This session explores the current state of virtualization, starting with a concise overview of key concepts and progressing into a technical comparison of modern hypervisors. While presenting Proxmox VE as the only viable replacement for the current hypervisors in market.
I will talk about the critical limitations of Microsoft Hyper-V, such as the discontinuation of the standalone Hyper-V Server and the push toward Windows Server and Azure integration and some of the recent mistakes from VMware which have impacted the community, particularly small-to-medium businesses, homelab users, and IT professionals seeking long-term value and flexibility.
Proxmox VE is presented as a compelling, open-source alternative that offers a full fledged virtualization and container platform.
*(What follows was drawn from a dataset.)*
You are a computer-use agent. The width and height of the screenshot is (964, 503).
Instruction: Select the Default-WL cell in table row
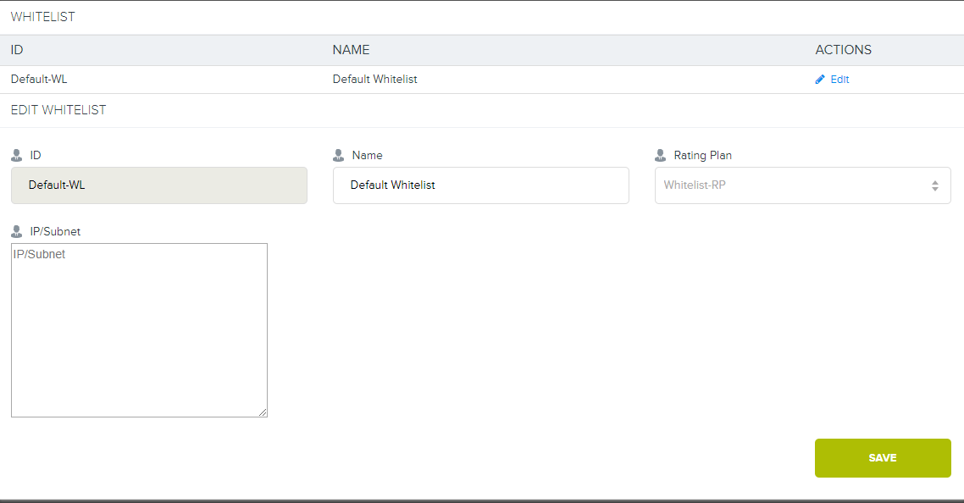click(39, 80)
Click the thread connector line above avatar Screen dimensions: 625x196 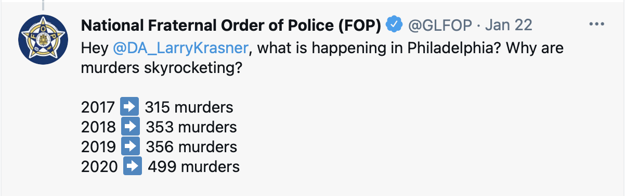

Proxmox delivers nearly every feature expected from a modern hypervisor, including clustering, high availability, backup solutions, and an intuitive web interface, without vendor lock-in or licensing headaches (However good Proxmox is, it can’t fix Nvidia, goodluck with those drivers).
I will explore some of the open source projects which are a backbone not just for Proxmox but a lot of other such endeavors, like qemu, vfio, Debian, the Proxmox kernel etc.
this session will also include a brief overview of real-world use cases of Proxmox VE for developers, self-hosters, tinkerers or even enterprises.I will also give a live showcase on how Proxmox excels advanced capabilities like PCIe passthrough using my own projects. These examples illustrate how open-source tools can match or exceed the performance and flexibility of commercial solutions.